The next class to tie for first for what I most enjoy is strangely Federal Income Tax.  What an interesting class.  All of the law school classes up until now have been hypothetical realms of some future case I may deal with in whatever field of law I choose.  But Federal Income Tax is applicable to me as an individual and implicates the majority of Americans.  I did like the brief historical background too.  Did you know that the United States only had taxes from 1791 to 1802, then 1813 to 1818, and then our current taxation period started in 1861?  The taxes in all three periods were brought about because of war.  Too bad the money hungry government couldn’t go back to no taxes after they finished paying off the Civil War.  Oh, and the old taxable items were spirits, tobacco, and beer!  Income taxes didn’t come along until the 1890’s and contrary to popular belief, were Constitutional.  The Amendment just changed things so nobody had to worry about the proportionality among the states.  Since the first chapter it has been nothing but the nitty gritty of gross income and exclusions ever since.  It is nice to have a class with a little math and good solid answers.

Evidence and Criminal Procedure are pretty much up the same line of thinking.  The professor for Criminal Procedure is hilarious both for his jokes and his little man complex.  The evidence is an intense individual with a very dramatic moving teaching style.  I think he must make 100 laps across the front of the class room in each class and if you were to put weights in his hands, he would be one buff dude.

Lastly is professional ethics.  I wonder how necessary the class really is.  But it is very interesting in that we are confronted with the situations that many lawyers find themselves in, and we get to learn how the ethics rules apply.  Mostly though, we get to discuss what is right and wrong.  I assume the basic importance of the class is to help us recognize the situations and make decisions now on how we will react to them in the future.  There are some serious conflicts for lawyers between confidentiality and doing justice to the public.  Somehow I find myself really torn in so many situations on how I would react.  While most of the time, the rules enthrone confidentiality and working only for your client.  I don’t accept those underlying premises and find myself not even on the same page as most of the individuals in the classes.  To me, a lawyers job is to assist clients in receiving help in navigating justice.  In my understanding and heart, my duty is to justice (Plato and Socrates coming out here) and to society at large.  If a client was to confess a murder to me, I would accept his confidentiality and keep it, but I would feel a very heavy burden to anonymously notify somebody with a clue or tip to make sure justice is also met.  Even further, especially if somebody was serving time for a crime for somebody else.  The form of justice and my duty to society would seem to require I tell.  But, this enthroned idea of confidentiality requires a lawyer never to disclose (there are some exceptions, which are pretty rare and difficult to even see if you meet the criteria).

A slight roadbump did come this week.  I don’t know if I mentioned that I was voted in as Vice President of the J. Reuben Clark Law Society this past spring.  In a quick note, I sat too far back and totally was not reading the minds of the people running the meeting.  I thought somebody wanted to not be President so I made a motion to open the floor so he didn’t have to be.  Well, he was nominated and accepted.  Then I thought the secretary didn’t want to be, so I nominated someone else.  That person declined because she had read that the secretary wanted to stay in.  I misread everything.  But my motioning to open the floor for the President made someone else think I wanted to be President and they nominated me for Vice President.  I really wanted to focus only on my studies and had no interest in serving in any club beyond showing up for service or something.  Now I found myself nominated for Vice President.  I was going to decline but the quote from none other than J. Reuben Clark crossed my mind, “In the service of the Lord, it is not where you serve but how.

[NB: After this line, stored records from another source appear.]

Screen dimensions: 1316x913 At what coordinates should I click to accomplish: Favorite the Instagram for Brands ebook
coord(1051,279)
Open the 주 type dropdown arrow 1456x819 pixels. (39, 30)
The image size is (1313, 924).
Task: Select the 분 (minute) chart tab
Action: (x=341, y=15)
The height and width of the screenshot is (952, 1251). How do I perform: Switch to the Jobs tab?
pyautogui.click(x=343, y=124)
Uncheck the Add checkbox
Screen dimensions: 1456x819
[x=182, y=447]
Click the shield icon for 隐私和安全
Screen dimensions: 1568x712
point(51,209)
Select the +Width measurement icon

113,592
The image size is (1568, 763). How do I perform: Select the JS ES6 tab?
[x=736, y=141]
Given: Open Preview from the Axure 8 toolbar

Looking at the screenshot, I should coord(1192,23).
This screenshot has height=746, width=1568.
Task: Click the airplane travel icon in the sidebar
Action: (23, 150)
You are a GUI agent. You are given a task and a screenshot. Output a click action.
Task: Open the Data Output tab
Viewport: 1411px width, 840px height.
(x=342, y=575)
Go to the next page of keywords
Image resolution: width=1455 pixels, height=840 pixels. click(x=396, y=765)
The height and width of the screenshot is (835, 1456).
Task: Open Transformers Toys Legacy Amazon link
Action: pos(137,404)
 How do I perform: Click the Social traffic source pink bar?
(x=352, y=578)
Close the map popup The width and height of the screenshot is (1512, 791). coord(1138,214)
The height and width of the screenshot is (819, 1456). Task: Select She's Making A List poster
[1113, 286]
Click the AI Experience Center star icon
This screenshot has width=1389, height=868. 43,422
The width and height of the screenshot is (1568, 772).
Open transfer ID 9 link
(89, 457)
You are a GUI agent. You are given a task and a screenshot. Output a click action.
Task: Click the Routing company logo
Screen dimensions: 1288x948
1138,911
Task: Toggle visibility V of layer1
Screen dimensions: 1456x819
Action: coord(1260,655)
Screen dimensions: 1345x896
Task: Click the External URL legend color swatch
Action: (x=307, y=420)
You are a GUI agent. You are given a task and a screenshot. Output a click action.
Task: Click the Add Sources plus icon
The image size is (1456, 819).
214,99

In the Church of Jesus Christ of Latter-day Saints, one takes the place to which one is duly called, which place one neither seeks nor declines.”  While that quote really doesn’t apply outside the church, the thought passed that I should neither seek nor decline.  I certainly didn’t seek it, and now I thought I shouldn’t decline it.

Well, just alike a Gerald Ford sort of situation, the President transferred from OCU to another school.  That left a vacancy with another acting pro temp.  I nominated the person acting pro temp as president and he declined!  Next thing I knew I was nominated and in a dastardly act, I was not given the opportunity to decline.  Not that it had really dawned on me what was happening yet.  The meeting moved on, I was nominated, none else were and a vote came up.  Here I am the new President of the J. Reuben Clark Law Society and I haven’t a clue what I am doing!  What is more, I work for the liaison for attorney division of JRCLS (J Reuben Clark Law Society).  I now sit as a President of an organization officially chartered and ran through BYU, which really rubs me wrong, and somehow I am no longer just following the lead of someone else, I am supposed to lead out!  Yikes.  So much for just paying attention to my studies and avoiding any responsibility in law school.  Add that to Vice President of LDSSA and Ward Mission Leader and my church service has expanded.  Of course, I could just sit back and let it die away, but because it is linked in some way to the church, I honestly feel like I have to really do something.  Any suggestions?  I could really use them.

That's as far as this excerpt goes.